ISAs (individual savings accounts) can be wonderful “vehicles” for savings and investments. Not only are they very tax-efficient, but the Lifetime ISA (LISA) even offers a government “top up” if you use the funds for a first home purchase, or for retirement. However, one of the drawbacks of an ISA is that these are not automatically shielded from inheritance tax (IHT). A pension pot, on the other hand, is not treated as part of your estate for tax purposes when you die – allowing you to pass any unused funds down to beneficiaries, tax-free.

Are there ways to mitigate the impact of IHT on your savings and investments in your ISA? In this article, our team at Castlegate here in Grantham, Lincolnshire offers some ideas to discuss with your financial planner. We hope you find this content helpful. If you want to discuss your own financial plan with us, please get in touch to arrange a no-obligation financial consultation, at our expense:

01476 855 585

Take advantage of allowances

Remember, in 2021-22 your estate is only liable to IHT if the total value exceeds £325,000 – after which, the typical tax rate is 40%. As such, it is possible to hold a large ISA portfolio (e.g. £200,000) and, provided your other assets do not take you over the threshold, you should not need to pay IHT when you die.

However, many individuals will have a larger estate than £325,000, especially when the value of your home is included. Here, you can take advantage of “main residence nil rate band” (NRB) to pass down an additional £175,000 (in 2021-22), tax-free, to your “direct descendants” provided you bequeath your main home to them. For instance, suppose John wanted to leave his home to his son (worth £400,000) as well as an ISA portfolio worth £50,000. By using the NRB rules, he could pass down all of his estate, IHT-free.

For married couples and civil partners, the power of these allowances can be pushed further to protect your ISA assets. In 2021-22, such couples can pass assets to the other person in the relationship when one person dies, tax-free. If the deceased did not use his/her allowance, then this passes to the other person. For instance, suppose Max dies having not used any of his IHT allowance. This passes to Lydia, his wife, with whom he owned the family home. When she dies, the estate can be passed down to their children using both hers and Max’s allowances. So, if the home is worth £500,000, possessions were valued at £100,000 and £200,000 was held in ISAs, this total (£800,000) could be passed to the children without IHT. This is because Max’s IHT allowance of £325,000 combines with Lydia’s, and his £175,000 NRB combines with hers – meaning they could pass down £1m to direct descendants (including ISAs), IHT-free.

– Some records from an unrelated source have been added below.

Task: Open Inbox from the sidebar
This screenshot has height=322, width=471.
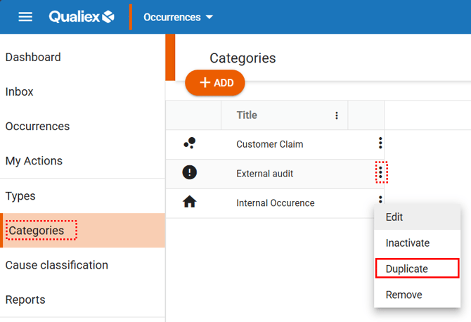Action: pyautogui.click(x=20, y=91)
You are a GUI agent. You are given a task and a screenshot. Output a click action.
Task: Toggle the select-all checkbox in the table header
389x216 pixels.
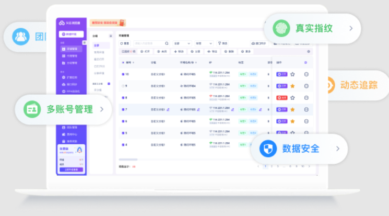[123, 63]
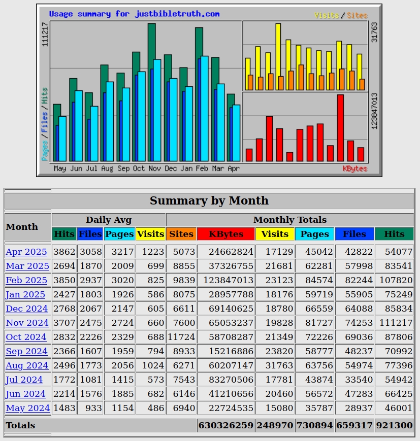420x441 pixels.
Task: Click the chart title for justbibletruth.com
Action: tap(134, 14)
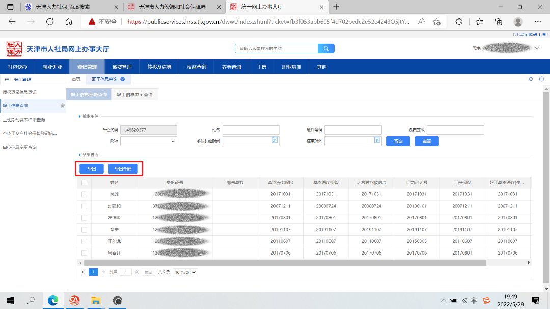Open the calendar picker for 参保起始时间
The height and width of the screenshot is (309, 550).
tap(275, 141)
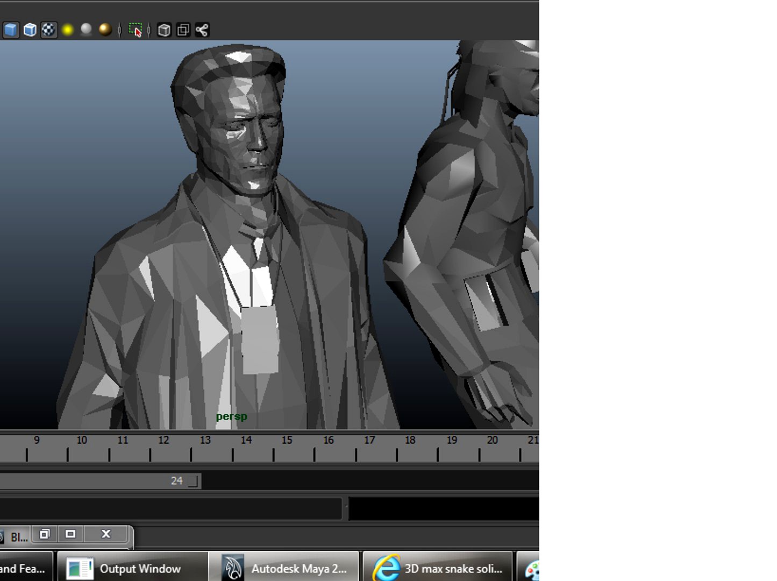Click the share icon at toolbar end
The height and width of the screenshot is (581, 777).
click(202, 30)
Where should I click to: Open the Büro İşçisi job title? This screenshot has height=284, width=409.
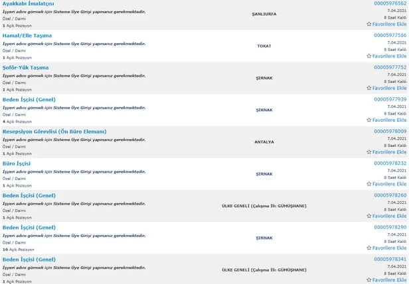(17, 164)
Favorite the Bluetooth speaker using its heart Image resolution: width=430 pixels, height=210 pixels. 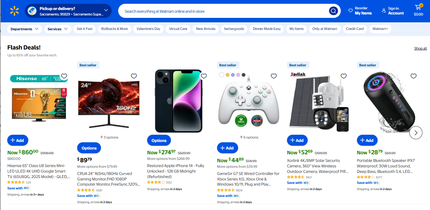pyautogui.click(x=413, y=76)
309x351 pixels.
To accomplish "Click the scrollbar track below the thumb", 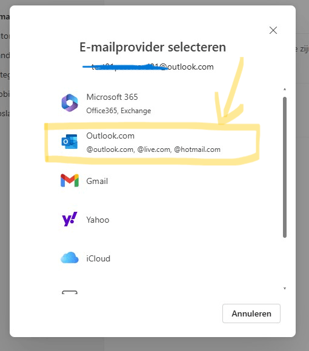I will (285, 262).
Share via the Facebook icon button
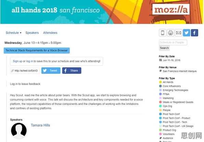This screenshot has width=204, height=142. coord(194,33)
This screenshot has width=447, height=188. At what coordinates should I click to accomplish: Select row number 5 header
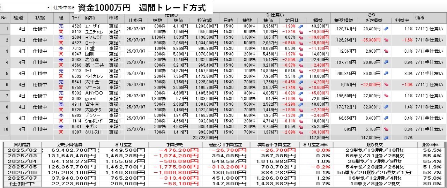pyautogui.click(x=5, y=74)
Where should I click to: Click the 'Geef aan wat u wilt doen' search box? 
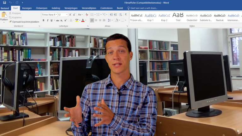pos(143,8)
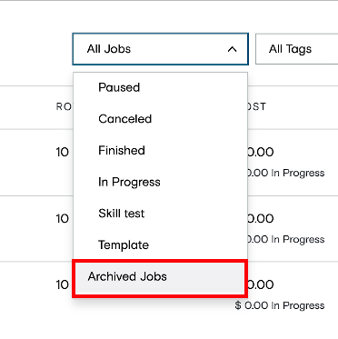Click the row count 10 in last job row
Screen dimensions: 338x339
point(63,284)
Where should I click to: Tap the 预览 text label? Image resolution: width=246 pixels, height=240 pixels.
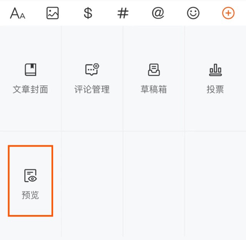click(30, 195)
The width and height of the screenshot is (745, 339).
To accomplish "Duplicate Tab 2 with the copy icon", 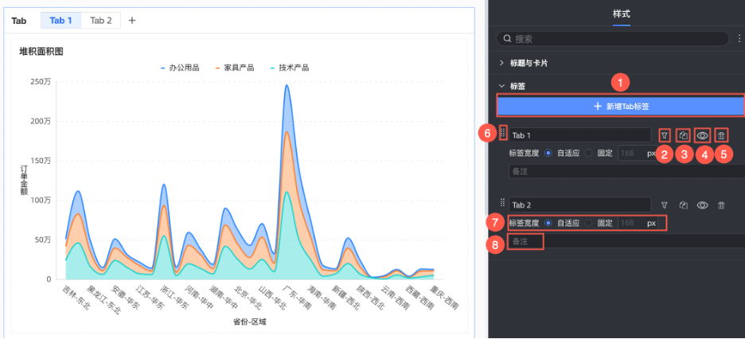I will [683, 205].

ISAs can be used to save cash or to invest in assets such as stocks and bonds. Any interest, capital gains or dividends generated within them are tax-free. As mentioned, however, the funds are likely to still be subject to IHT, one day. However, one possibility is to consider investing in “AIM shares” through your ISA. These primarily comprise small, growing companies on the London Stock Exchange. As such, the investment risk involved is usually higher than investing in publicly-listed ones, but the potential returns can also be greater.

From a tax perspective, AIM shares often qualify for Business Relief which allows for 50% or 100% IHT savings. Another option (sitting outside of the ISA structure) is to consider investing in companies which qualify for the Enterprise Investment Scheme. If you hold EIS shares for at least 2 years then these are exempted from the value of your estate for IHT purposes.

Other options

It may be that the aforementioned options may not be viable depending on your financial goals, your investment risk tolerance and the size/nature of your estate. In which case, there are still ideas you can discuss with a financial adviser. One idea, if you have savings in both your ISAs and pensions, is to first draw on funds from the former when you retire. This lets your pension pots (which are exempt from IHT) continue growing – ready for drawdown later.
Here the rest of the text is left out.